The sharp clanging of abandoned bags full of spray paint and plastic shaping templates joined the mad scurry of feet upon the pebble walkway. Three teens in surprisingly high-class clothing for gangers beat a hasty retreat from the new townhouse they were in the process of tagging. It was as if capes were a plague upon normal members of humanity. Well, given her track record, the look of abject terror on the blonde girl that bothered to look back had much more to do with Shadow Stalker's presence than my own.

The last of the trio, a rather portly straggler fell on his behind four times before he managed to scramble around the corner. None of his friends made an effort to help him. He failed to notice that we made no effort to chase him.

Shadow Stalker gave me a look. She stood ramrod straight, placing a hand on my shoulder. Her grip tightened as the intensity of the silence grew.

Did I do something wrong? She did say that I could get the next one, and the three that were now no doubt very far away were the first that were actually within grabbing range of us since the incident with Goat-ee. Did she expect me to box them? Were capes even allowed to detain people for nonviolent crimes? Were they even allowed to detain people in general? She squeezed my shoulder even tighter. I wrapped my tails around each other to keep them from flittering about in a fit of nervousness.

Then Shadow Stalker laughed. She laughed hard and long enough to transition to a hands-on-knees position.

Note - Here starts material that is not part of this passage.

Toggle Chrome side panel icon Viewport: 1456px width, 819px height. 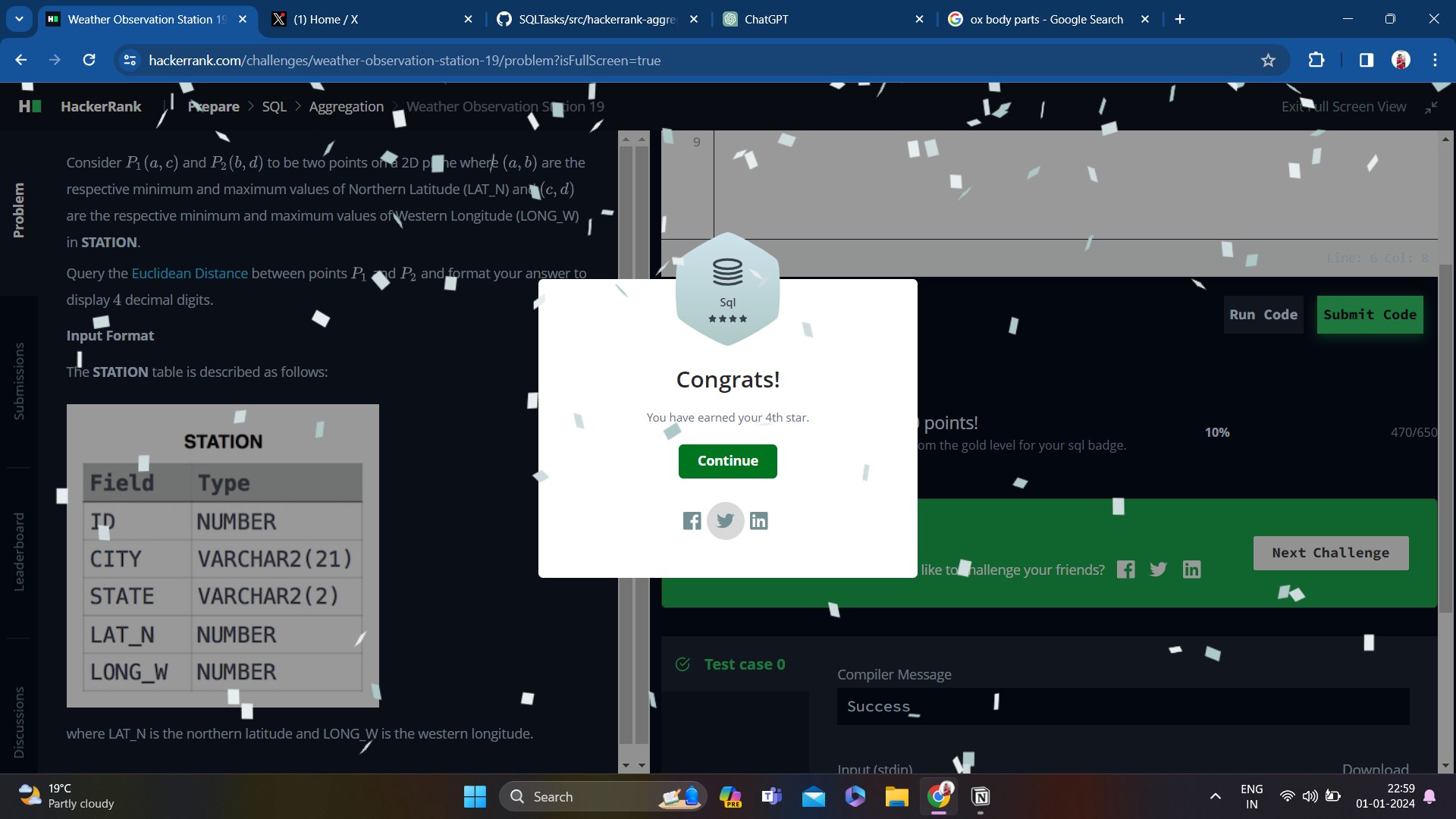[x=1366, y=60]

Looking into the impassive faceplate while the person behind it evacuated her lungs was odd. I found myself imagining what her smile would look like only for there to be nothing to base the picture on. "Did… did you see the chubby one?" She huffed out.

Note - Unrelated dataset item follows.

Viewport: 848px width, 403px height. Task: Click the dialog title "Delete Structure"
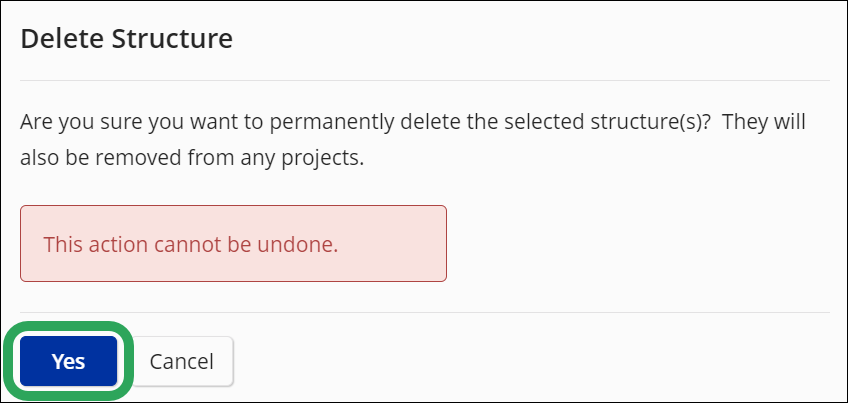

A noncommittal nod was all I offered. I felt equal parts embarrassed and nonplussed at the situation. While his stumbling may have been comical under different circumstances, I felt bad about the whole thing. This was damage mitigation without repair; scaring off or capturing people on the streets just stopped them from doing anything at that moment. In the meantime, McMurder Stick a few blocks down could find a beneficiary to donate several new torso-mounted breathing holes to while enforcers handled someone worse thing about it was that there was absolutely no guarantee that harsh deterrence alone would prevent the one person they did slap on the wrist from going back to do the same thing again if they were certain that they wouldn't be caught a second time around. That is why, I suspected, the police and big name capes wouldn't declare a crusade against every petty crime that they were capable of stopping.

Five minutes to talk to the group would have been ideal. Even if I had to beg, bribe and cajole them on to the straight and narrow, it would do more than just scattering them.

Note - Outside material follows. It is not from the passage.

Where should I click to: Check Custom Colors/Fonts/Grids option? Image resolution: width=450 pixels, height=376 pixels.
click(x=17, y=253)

Shadow Stalker's lung capacity finally reached its limits, her chest heaved with deep breaths fraught with the occasional aftershock. I side stepped her, materializing a not-sandpaper scrubber and took to wiping away the half-done graffiti plastered on to the brick townhouse.

Perhaps the word "graffiti" didn't do it much justice.

It was a depiction of Kaiser, clad in a suit of armor fashioned out of an array of symmetric blades. His helmet ended with tall protrusions that gave the impression of a high profile crown. Black and gunmetal grey contrasted with the half-done orange of the sunset behind the man's back, making his cross-armed pose look all the more intimidating. I didn't know that graffiti could be done with enough skill to properly be called a mural, or that people with such skill would be willing to waste it on such an endeavor.

Well done or not, it too perished at the hands of the scrubber and jets of not-water from my tails like the last two crude tags I dealt with along the way. It was more removing a layer of the brick and washing it away than actual cleaning, but it was the best I could come up with on the spot.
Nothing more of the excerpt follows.